En el lado de las víctimas están los supervivientes y sus herederos. Los padres de Adi, ya centenarios, sobreviven, pobres pero dignamente en su pueblo, callados, rodeados por los asesinos. Son dos ancianos entrañables, el padre, ya muy enfermo, ha perdido su conexión con el mundo real, pero impresiona la fuerza de esa madre que en la vida sustituyó a un hijo por otro, pero cuyo corazón ni olvida ni perdona y aún se lamenta. Las escenas entre ambos son de una gran ternura, magníficas.

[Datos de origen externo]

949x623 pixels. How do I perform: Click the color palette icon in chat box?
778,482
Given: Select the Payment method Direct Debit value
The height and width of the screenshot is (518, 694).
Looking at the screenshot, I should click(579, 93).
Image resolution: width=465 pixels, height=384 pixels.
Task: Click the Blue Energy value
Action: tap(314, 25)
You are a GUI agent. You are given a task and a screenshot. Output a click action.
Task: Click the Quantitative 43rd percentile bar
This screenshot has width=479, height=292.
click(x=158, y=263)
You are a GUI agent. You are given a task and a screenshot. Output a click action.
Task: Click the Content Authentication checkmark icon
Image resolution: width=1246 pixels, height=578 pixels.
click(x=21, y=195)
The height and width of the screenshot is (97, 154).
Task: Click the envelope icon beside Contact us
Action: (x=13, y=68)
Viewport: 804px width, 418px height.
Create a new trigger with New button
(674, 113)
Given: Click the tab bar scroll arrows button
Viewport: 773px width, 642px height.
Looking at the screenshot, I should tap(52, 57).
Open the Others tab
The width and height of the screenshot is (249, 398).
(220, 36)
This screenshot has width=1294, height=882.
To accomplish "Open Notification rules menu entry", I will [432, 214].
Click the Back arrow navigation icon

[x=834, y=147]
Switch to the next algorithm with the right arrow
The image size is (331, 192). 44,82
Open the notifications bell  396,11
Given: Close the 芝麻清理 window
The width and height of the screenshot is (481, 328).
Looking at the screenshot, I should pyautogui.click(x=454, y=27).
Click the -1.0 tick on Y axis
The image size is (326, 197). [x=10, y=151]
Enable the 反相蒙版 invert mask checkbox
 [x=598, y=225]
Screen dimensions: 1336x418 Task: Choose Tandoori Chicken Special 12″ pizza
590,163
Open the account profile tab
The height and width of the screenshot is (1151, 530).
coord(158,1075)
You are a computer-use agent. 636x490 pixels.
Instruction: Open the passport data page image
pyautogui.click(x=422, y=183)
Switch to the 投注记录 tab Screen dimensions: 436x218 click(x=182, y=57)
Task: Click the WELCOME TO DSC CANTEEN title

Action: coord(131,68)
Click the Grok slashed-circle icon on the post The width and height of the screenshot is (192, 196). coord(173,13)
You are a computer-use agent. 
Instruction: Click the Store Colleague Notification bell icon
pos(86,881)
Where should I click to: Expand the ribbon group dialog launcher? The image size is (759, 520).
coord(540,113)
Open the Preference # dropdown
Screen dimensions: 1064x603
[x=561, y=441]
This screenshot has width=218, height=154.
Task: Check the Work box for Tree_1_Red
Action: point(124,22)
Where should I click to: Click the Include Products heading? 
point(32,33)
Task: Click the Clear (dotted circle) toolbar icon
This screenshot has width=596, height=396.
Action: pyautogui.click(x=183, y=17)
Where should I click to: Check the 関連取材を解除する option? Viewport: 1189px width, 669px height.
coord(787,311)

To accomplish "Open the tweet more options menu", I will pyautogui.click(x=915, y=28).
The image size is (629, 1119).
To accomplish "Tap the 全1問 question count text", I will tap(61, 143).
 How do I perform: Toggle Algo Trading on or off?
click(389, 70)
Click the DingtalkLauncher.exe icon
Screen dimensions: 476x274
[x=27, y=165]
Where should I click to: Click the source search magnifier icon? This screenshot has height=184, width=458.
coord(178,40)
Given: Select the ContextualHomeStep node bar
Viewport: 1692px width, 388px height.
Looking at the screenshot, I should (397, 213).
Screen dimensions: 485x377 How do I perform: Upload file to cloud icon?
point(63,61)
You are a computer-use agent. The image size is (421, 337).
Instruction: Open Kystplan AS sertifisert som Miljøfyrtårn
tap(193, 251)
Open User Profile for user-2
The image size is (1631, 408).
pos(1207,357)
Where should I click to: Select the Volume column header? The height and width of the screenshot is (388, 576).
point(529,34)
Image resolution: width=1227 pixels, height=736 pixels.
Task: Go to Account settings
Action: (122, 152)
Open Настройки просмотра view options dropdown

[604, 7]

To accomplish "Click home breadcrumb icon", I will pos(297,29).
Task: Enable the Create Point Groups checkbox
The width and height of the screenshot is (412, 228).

Esta realidad se contrapone a la de los verdugos. Notoriedad, poder, riqueza. Oppenheimer se vale de la confianza que le tienen los entrevistados (a los que conocía de su anterior película) y de la profesión de oculista de Adi para abordar a algunos de ellos. Entre los que se encuentran uno de los asesinos confesos de Ramli, que aún vive, y la familia del otro, además de su propio tío, carcelero de su sobrino y algún político que se vanagloria de su posición y le amenaza descaradamente si continúa removiendo el pasado.
La mirada del silencio opone a su arrogancia anterior la incomodidad de los culpables cuando inesperadamente son obligados a enfrentarse a su pasado y responder de él con espontaneidad ante las víctimas y ante la cámara. En estos casos el encuadre se cierne sobre sus rostros captando la tensión del momento en primeros planos sostenidos, demorándose en ellos, escudriñando su fastidio, su soberbia, su agresividad contenida… Su silencio cobarde.
Ninguno de los interrogados asume su responsabilidad en lo ocurrido, se sienten respaldados por el sistema, el pueblo y sus allegados. En la mayoría de los casos (excepto alguna tímida disculpa) Adi sólo obtiene negativas, evasivas, excusas, justificaciones… (desplazando la culpa hacia otros, entre ellos al ejército o a América por enseñarles a odiar a los comunistas) y excepcionalmente alguna confesión insólita de un sadismo siniestro, que bordea la náusea.
Él no juzga a los asesinos e intenta ver en sus escalofriantes confesiones una forma de arrepentimiento, que los culpables están muy lejos de sentir. Es emotiva la imperturbable serenidad (sin duda entrenada) con que escucha las pormenorizadas descripciones, tan explícitas y expresivas, de como ejecutaban a sus víctimas, el sarcasmo y mofas que exhiben describiendo su agonía, y que se hacen dolorosamente brutales cuando se refieren a la muerte de su propio hermano.
La película produce en el espectador un choque de sensaciones brutal, un dolor sordo, impotente y desgarrador que cuestiona los límites entre barbarie y civilización, cuando ambas conviven con deshumanizada connivencia en seres monstruosos que se exhiben o esconden tras sus máscaras (ir)racionales.
En The act of killing Openheimer utilizaba una puesta en escena tan inteligente como pertinente y expresiva dada la naturaleza espectacular de la propuesta. Con la recreación (realizada por los propios protagonistas) como vía de aproximación a la realidad consiguió una autenticidad basada en el esperpento que por una vía más ortodoxa hubiera resultado imposible conseguir.
En esta ocasión, sin embargo, se decanta por un tratamiento formal más directo y en consonancia con la idiosincrasia del género documental (entrevistas, conversaciones…) optando por una exposición que yuxtapone espontaneidad y planificación, con una clara intención de contraste.
No busca, en este caso, tanto la sorpresa como exponer con claridad la rotundidad de su mensaje haciendo evidentes las fisuras sin compatibilizarlas y elaborando un discurso atrevido que mezcla arte y denuncia, poesía audiovisual y homenaje, debate y reflexión.
Sobrepuestos a la visión de su antecesora, La mirada del silencio es aún más intensa y perturbadora que aquélla porque invierte los términos, y al dejar oír la voz de los muertos reclamando visibilidad enmudece a sus verdugos que, ante ellos, se niegan a recordar.